Texas A&M Supercomputing Facility Texas A&M University Texas A&M Supercomputing Facility

Compiling & Running Programs

Using the IBM Compilers

On hydra there are compilers for FORTRAN, C, and C++. These in turn have different names for different programming paradigms (serial, MPI, OpenMP, etc.) The following table provides a brief overview of commonly invoked compiler command (driver) names.

Default Language File Suffix Serial MPI OpenMP Mixed
Fortran 77 .f xlf mpxlf xlf_r mpxlf_r
Fortran 90 .f, .f90 xlf90 mpxlf90 xlf90_r mpxlf90_r
Fortran 95 .f, .f90, .f95 xlf95 mpxlf95 xlf95_r mpxlf95_r
C .c xlc   or   cc mpcc xlc_r   or   cc_r mpcc_r
C++ .C   or   .c xlC mpCC xlC_r mpCC_r

Serial Programs

Below we illustrate the use of a minimum number of options and environment settings consistent with anticipated good and reliable performance. Throughout, we use the korn shell as the system's command interpreter.

Because the home directories are hosted via ethernet on "remote" systems (4 Power5 520 workstations), compiling, linking, or executing sizable files there is not recommended. You should get better response time when operating in the /scratch/username or /work/jobid directories when running in batch mode.

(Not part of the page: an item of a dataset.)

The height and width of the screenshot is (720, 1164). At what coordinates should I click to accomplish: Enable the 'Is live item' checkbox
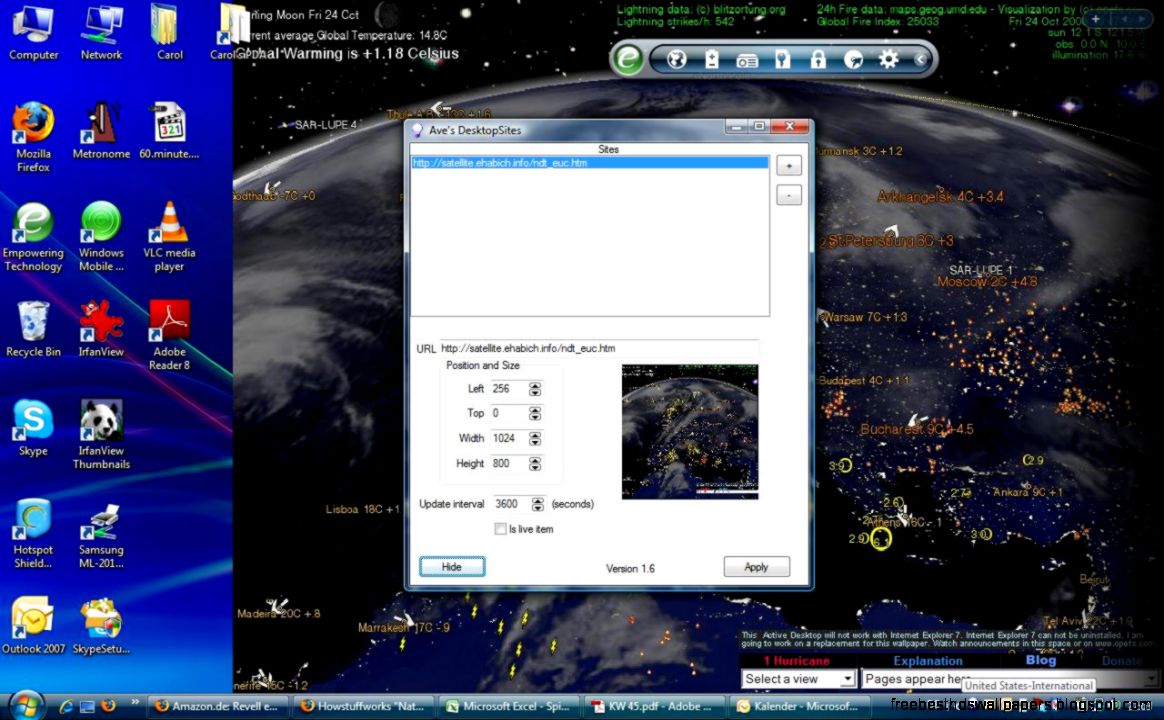coord(500,528)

To compile and link serial (sometimes called scalar) source codes you need to use one (or more) of the following commands:

xlf90 -q64 [-o exec_file] [options] files [-L path] -l libs   #  Fortran
xlc   -q64 [-o exec_file] [options] files [-L path] -l libs   #  C
xlC   -q64 [-o exec_file] [options] files [-L path] -l libs   #  C++

where files are the input source or object (.o suffix) files, and options are any compatible combination of compiler and linker options available. Linker options are specified to the right of compiler options. Once the executable, exec_file, has been generated, just run it as any other command.

Compiler Options

Listed below are brief explanations for some specific options of particular importance.

Option Description
-o exec_file Specifies that the name of the executable file be exec_file. The default name is a.out.
-c Disables the load step (no executable generated) and writes the binary object file suffixed by .o.
-q32 or -q64 Generates 32-bit executables, which is the default executable file format. This option is unrelated to program-defined data sizes. We recommend the use of 64-bit as a standard practice, since it automatically allows for a much larger memory allocation and addressing range. See also comments below about the OBJECT_MODE environment variable.
-qsuffix=f=f90 Fortran90 only. Specifies that the default suffix for source files is .f90, instead of IBM's default, .f
-qfixed Specifies that the Fortran input source code is in fixed (default for f77) format.
-qfree Specifies that the Fortran input source code is in free format.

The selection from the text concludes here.